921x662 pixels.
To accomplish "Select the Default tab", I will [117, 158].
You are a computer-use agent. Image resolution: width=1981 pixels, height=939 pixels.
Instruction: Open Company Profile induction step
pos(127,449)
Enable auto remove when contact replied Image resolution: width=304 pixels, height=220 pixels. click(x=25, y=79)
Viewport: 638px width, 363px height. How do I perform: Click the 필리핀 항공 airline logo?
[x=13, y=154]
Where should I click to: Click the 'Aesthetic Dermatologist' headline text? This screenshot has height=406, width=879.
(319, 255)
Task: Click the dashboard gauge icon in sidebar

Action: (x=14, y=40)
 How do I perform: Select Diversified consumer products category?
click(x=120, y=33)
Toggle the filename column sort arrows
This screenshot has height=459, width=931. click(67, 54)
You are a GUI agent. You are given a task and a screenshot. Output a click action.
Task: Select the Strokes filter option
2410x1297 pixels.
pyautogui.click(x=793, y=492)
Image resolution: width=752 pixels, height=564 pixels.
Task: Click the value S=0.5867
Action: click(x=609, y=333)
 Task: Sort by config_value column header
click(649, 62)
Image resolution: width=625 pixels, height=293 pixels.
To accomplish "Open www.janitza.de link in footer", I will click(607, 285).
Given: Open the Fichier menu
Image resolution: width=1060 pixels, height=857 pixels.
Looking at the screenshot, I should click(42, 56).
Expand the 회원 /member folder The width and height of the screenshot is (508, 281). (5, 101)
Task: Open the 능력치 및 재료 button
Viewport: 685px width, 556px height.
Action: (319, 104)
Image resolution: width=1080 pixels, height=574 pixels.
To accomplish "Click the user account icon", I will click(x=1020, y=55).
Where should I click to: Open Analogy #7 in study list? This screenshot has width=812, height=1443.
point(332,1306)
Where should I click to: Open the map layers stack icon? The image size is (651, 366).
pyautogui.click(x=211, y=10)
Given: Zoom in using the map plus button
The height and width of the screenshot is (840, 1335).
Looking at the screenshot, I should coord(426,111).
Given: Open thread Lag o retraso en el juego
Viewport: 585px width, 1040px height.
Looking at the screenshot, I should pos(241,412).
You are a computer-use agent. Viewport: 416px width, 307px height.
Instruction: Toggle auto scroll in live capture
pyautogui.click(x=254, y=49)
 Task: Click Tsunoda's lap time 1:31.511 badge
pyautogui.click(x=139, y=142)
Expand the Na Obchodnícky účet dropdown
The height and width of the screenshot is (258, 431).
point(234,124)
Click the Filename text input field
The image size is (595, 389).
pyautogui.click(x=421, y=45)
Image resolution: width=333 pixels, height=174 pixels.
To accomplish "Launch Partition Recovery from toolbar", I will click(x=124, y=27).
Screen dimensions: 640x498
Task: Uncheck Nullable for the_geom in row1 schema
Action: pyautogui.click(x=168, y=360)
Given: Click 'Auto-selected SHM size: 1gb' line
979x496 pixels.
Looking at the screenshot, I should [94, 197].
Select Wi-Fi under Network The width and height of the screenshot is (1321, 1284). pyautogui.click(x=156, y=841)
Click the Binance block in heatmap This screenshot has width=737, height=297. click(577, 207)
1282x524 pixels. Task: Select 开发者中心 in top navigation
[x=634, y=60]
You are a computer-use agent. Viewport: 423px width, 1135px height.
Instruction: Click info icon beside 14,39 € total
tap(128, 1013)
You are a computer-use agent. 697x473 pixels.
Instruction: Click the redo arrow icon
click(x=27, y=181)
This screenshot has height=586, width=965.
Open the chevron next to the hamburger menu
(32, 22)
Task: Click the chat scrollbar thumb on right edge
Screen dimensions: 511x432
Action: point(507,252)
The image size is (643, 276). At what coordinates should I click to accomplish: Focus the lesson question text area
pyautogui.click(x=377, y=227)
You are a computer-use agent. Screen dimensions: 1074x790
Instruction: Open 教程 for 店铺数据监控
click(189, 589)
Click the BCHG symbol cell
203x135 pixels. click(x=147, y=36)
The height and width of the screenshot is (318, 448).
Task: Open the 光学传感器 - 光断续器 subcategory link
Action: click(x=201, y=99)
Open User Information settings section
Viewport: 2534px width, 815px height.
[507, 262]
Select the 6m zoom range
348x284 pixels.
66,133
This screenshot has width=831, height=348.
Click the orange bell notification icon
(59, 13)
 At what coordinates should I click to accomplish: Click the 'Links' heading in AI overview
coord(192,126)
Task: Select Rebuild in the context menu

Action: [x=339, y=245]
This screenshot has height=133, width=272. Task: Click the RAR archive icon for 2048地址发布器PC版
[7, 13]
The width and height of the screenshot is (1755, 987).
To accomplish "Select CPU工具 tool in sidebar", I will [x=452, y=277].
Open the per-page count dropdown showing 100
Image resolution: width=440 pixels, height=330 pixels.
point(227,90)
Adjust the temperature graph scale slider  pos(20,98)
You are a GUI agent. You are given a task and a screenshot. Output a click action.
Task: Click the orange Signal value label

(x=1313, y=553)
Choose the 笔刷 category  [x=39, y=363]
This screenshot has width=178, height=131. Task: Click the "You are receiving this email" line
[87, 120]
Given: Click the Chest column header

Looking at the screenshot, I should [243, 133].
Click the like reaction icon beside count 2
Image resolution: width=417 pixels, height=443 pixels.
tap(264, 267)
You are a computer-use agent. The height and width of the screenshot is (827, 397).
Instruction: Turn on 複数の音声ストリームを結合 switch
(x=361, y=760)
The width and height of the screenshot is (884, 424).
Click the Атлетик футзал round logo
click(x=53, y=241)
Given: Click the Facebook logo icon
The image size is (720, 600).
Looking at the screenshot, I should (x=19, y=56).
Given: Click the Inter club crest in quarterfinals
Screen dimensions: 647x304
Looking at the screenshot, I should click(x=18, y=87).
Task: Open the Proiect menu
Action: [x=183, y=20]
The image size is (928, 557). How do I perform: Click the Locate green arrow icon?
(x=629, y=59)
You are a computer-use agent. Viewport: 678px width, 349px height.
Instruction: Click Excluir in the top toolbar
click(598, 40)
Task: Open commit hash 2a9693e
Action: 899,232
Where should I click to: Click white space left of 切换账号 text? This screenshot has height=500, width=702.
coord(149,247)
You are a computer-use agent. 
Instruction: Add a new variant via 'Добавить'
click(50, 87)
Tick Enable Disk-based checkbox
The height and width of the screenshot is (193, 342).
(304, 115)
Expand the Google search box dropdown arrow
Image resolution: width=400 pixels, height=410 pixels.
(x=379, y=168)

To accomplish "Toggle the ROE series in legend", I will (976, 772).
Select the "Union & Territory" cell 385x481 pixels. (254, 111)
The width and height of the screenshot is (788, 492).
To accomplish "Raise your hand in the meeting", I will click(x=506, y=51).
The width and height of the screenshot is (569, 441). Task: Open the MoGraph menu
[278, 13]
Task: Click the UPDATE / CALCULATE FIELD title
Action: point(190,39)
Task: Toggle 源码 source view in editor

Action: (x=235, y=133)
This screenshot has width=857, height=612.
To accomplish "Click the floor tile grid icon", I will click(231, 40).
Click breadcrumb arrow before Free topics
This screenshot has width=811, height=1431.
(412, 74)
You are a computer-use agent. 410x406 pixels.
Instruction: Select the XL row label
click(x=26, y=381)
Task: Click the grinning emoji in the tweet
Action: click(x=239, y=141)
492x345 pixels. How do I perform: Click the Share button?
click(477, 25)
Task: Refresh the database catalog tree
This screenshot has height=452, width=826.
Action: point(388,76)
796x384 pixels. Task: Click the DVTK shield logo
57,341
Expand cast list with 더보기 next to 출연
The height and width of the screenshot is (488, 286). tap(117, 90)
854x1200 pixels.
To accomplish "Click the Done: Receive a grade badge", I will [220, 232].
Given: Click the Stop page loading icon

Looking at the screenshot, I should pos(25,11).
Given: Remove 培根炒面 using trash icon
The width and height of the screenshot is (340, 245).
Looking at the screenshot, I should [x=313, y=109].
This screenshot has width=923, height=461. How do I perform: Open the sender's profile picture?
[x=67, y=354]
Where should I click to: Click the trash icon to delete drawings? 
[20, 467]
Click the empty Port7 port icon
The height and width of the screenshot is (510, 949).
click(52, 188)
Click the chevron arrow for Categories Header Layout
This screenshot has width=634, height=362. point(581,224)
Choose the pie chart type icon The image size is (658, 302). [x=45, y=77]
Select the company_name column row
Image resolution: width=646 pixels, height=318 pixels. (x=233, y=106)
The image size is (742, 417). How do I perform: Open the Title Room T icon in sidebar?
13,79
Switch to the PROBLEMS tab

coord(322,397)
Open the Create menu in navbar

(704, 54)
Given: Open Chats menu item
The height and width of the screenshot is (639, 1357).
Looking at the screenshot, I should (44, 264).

> **Problem requirements**
Using the records above, restate word for word the lines from the one with "The image size is (742, 417)." through the one with "Given: Open Chats menu item", both included.

> **Your solution**
The image size is (742, 417). How do I perform: Open the Title Room T icon in sidebar?
13,79
Switch to the PROBLEMS tab

coord(322,397)
Open the Create menu in navbar

(704, 54)
Given: Open Chats menu item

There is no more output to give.